Each one of these companies consistently suffers from lack of any such framework, which as you point out, if done properly, can result in significantly more predictable and faster times to desired revenue. It synchronizes, focuses and gives context to the entire company for the decisions that need to get made everyday in order to execute on the plan. People thrive on a thoughtful, well structured direction that itemizes the long term vision. Everyone in the company is responsible for revenue, and they need to understand where they fit into the equation and how others (especially the ones on the front line) are dependent upon them delivering on their piece of the plan.
I’m currently working on a very challenging revenue transformation with a division of a F-500 company that was in a state of such chaos several months ago, and as such your article resinated with me, (‘chaos’ being the operative word), and I felt compelled to add some comments that might be helpful to others.
Thank you for the great website.
JB
Barry,
You’ve touched on a topic we discuss a great deal…alignment. Revenue strategy shouldn’t reside with just a sales dept or a marketing dept. It resides with the leadership team and EVERY part of the organization is aligned to it. You are right, a product manager should focus outside with customer satisfaction and customer transitions. I like your definition of the term “Realization”.
Jane
Your CEO Challenge hit the nail on the head once again.

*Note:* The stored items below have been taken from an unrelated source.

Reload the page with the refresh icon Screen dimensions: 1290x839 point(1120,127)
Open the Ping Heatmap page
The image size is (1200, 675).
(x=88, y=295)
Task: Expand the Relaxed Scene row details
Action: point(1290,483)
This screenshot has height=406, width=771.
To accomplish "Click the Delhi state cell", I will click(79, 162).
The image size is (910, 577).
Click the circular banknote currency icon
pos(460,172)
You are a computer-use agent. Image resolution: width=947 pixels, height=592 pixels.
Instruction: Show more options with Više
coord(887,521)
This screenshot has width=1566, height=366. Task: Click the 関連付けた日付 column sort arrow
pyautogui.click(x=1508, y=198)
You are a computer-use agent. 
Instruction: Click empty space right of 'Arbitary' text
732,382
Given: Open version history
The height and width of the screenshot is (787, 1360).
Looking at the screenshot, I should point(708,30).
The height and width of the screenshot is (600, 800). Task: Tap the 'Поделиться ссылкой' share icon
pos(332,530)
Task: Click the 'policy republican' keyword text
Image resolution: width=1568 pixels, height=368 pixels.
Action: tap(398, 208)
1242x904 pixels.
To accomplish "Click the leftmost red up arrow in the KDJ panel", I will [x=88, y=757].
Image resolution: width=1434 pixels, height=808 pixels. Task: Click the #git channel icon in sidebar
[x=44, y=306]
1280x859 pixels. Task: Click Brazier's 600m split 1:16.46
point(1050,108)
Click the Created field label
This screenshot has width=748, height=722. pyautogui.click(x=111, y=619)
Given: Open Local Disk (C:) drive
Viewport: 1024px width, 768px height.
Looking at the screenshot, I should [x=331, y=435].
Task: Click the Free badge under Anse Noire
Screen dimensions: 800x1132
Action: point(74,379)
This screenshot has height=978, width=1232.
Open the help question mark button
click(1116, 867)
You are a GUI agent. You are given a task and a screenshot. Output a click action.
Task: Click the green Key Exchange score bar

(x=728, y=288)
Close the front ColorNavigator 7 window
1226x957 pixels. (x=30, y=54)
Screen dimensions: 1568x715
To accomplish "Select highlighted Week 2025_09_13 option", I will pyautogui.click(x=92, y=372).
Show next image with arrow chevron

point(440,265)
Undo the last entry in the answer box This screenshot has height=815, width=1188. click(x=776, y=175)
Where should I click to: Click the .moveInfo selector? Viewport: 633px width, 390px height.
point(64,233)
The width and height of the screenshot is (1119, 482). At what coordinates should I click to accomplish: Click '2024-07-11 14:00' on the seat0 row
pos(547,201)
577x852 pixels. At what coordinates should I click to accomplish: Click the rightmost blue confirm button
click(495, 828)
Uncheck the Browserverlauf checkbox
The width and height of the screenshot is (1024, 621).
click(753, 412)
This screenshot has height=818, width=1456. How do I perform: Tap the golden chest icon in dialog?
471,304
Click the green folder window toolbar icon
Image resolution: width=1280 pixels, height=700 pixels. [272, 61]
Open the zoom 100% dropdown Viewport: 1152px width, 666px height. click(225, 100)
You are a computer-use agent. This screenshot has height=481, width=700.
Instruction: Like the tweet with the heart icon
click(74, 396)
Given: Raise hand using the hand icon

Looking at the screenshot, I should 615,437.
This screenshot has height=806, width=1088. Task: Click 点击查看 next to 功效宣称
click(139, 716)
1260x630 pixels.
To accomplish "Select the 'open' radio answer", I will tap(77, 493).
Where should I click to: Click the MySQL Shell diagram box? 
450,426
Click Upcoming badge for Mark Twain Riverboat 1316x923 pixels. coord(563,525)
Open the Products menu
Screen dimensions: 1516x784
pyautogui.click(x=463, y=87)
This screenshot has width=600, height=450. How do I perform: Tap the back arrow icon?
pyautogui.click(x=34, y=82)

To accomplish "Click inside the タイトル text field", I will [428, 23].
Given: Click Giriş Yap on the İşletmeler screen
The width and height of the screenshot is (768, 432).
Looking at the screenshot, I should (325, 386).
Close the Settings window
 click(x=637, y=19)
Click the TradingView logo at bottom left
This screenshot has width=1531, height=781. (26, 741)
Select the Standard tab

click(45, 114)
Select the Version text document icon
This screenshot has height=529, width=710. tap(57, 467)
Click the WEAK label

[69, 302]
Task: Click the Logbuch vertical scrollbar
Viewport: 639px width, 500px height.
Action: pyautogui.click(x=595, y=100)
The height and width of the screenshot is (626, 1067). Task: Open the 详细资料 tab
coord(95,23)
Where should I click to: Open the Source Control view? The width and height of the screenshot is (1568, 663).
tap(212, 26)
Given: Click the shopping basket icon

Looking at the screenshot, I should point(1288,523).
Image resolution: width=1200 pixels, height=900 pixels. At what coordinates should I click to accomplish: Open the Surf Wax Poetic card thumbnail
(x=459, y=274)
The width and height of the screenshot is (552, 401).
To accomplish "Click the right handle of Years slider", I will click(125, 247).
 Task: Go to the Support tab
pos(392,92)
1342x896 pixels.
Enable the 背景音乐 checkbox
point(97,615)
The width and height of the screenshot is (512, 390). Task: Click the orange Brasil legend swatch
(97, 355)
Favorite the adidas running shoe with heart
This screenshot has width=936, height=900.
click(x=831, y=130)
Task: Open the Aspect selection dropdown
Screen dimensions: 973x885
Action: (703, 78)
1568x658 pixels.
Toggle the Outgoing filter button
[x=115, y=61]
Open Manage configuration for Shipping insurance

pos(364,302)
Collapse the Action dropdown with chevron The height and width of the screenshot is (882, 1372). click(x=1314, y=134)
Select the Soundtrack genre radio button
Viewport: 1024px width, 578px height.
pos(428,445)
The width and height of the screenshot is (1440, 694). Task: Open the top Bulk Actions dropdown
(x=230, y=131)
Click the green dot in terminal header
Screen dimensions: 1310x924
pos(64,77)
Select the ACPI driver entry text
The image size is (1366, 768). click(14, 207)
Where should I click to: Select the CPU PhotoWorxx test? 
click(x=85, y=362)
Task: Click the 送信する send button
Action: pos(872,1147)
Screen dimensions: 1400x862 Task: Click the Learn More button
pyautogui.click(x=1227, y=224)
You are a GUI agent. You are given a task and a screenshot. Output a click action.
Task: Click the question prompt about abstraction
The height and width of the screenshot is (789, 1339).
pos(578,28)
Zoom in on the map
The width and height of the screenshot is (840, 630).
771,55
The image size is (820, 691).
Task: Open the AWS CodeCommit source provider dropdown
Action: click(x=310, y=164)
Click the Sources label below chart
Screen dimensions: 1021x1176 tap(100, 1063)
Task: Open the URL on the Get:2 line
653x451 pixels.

Yet another insight into the impediments within a company that separate it from its customers involves the misdirected focus of Product Management. Looking at this functional title and the work efforts that usually accompany it – you tend to see attention to detail (i.e., management) on the inside and infrequent visits with customers on the outside. I prefer to use the functional title of Product Realization. Realization now has two parts to the definition – (1) realize as in bringing into being or producing a tangible output, and (2) realize as in producing a profit. My definition of Product Realization is a process through which a company designs, executes and commercializes a product or service that satisfies customers. When you satisfy customers, they buy products or services which lead to profits. When you don’t satisfy customers, your competitors will.